The White Lotus review: A scathing dissection of privilege
Review Overview
Comedy
8Darkness
8Awkwardness
8David Farnor | On 16, Aug 2021
Season 2 premieres on 31st October. This is a spoiler-free review based on all of Season 1.
Sun, surf, sea, racism, bigotry. Not all of those words are painted on the brightly coloured wall at the airport near The White Lotus, but that’s not because they don’t apply – it’s because they go without saying. The holiday resort for the wealthy is already set up as a place where inequality to an almost parasitic degree is a given part of the infrastructure – a playground for the well-off that’s only possible thanks to put-upon employees racing to meet their every need. Mike White’s series begins with the revelation that a dead body has been found at the hotel, but rather than shock or surprise us, it’s a matter-of-fact disclosure that comes with the territory – not just the prestigious HBO box set territory, but the very melting pot of self-entitlement into which guests check in. Of course someone ended up murdered – this is less a whodunnit to stun us with logical deduction and more a queasy whydunnit in which the answer is already writ large across the screen.
The cast are impeccably chosen. Jake Lacy’s hotheaded spoilt brat, Shane, is newly married to Rachel (an excellent Alexandra Daddario, clearly relishing the best role of her career) but is less interested in her than complaining about the room they haven’t been given. Connie Britton is equally horrible as CEO Nicole Mossbacher, who finds herself drifting apart from her husband, Mark (Steve Zahn), who is hung up on not earning as much money as she does. Their son, Quinn (Fred Hechinger), pays more attention to his Nintendo Switch than anyone else around him. And Jennifer Coolidge is remarkable as Tanya, a lone traveller looking for a place to scatter her mother’s ashes.
Trying to keep them all happy is an equally formidable ensemble, including the sharp and self-aware masseuse Belinda (Natasha Rothwell), who is latched upon by Tanya to be her emotional crutch for the duration of her stay, and MVP Murray Bartlett as the resort manager Armond, who rightly describes the guests as “demanding children”.
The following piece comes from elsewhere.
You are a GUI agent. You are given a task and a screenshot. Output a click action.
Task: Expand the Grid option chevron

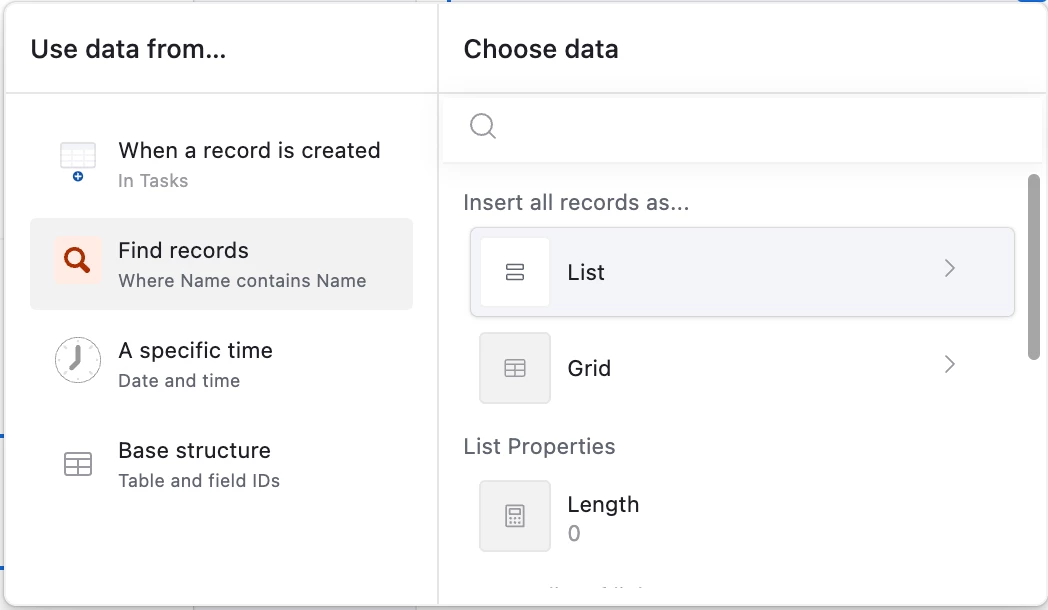[x=950, y=365]
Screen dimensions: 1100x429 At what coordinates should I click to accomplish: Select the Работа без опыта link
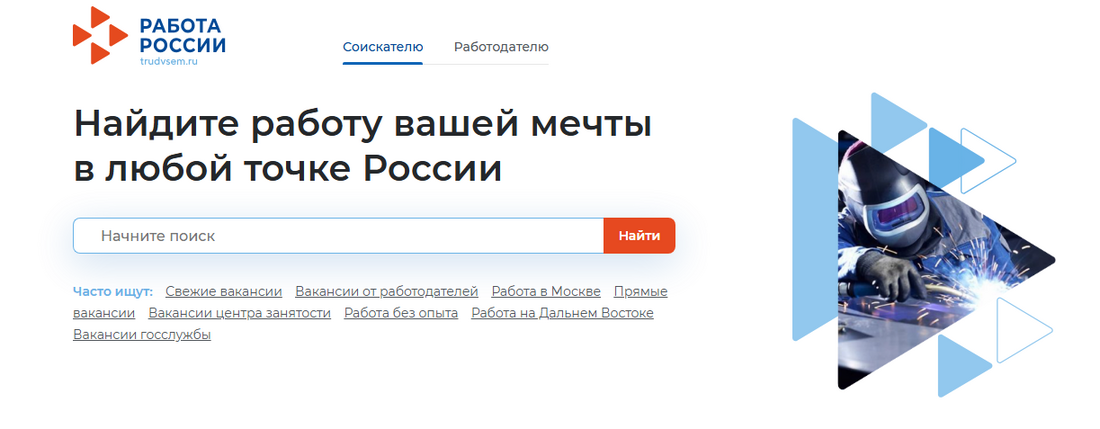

But the show excels because the characters are not as clearly drawn as you expect; shades of grey abound between the gorgeous sunsets and pastel Instagram-friendly walls. While the guests are uniformly terrible people, they are not redneck cliches and some even fancy themselves as progressive. Mark’s homophobic reaction to another character’s closeted sexuality is defended by their partner as “visceral” and “valid”, while their daughter, Olivia (Sydney Sweeney) presents herself as woke but is only happy when she has things that her tolerant friend, Paula (Brittany O’Grady), doesn’t. The toxic Shane is technically correct that he’s not in the room he booked. Even Armond, who works hard to be a dutiful manager, isn’t above exploiting his workers – telling the staff to be “pleasant interchangeable helpers” is only the start of a gasp-inducing opening episode, as we follow an overlooked trainee on her first day. And, by the end of the season, as his fixed smile starts to wane and he slips into old habits, we see a much more depraved side of his constantly boiling frustration.
The result is more purgatory than paradise, a claustrophobic bubble in which conversations that are all too plausible and, at their best and worst, all too recognisable. It’s a deliciously awkward dissection of the big issues shaping society right now, from racism and unconscious bias to excessive capitalism, corruption and entitled appropriation – all of them sliced and diced with the most delicate, smallest and lightest of touches. By the time people are saying things like “colonialism is obviously a bad thing”, and defecating in each other’s suitcases, you’ll be cackling and cringing in equal measure – in Mike White’s hands, even the words “Pineapple Suite” are hilarious.
The result is an unsettling, gripping and entertaining tableau of modern humanity – but one that recognises the unchanging imbalances that have kept things the same for too long. There’s every thrilling and unnerving chance that the dead body we’re warned about upfront could be from that imbalance swinging too far in either direction, but one thing’s for sure – when things finally reach breaking point, only one group of people will be asked to clean up the mess.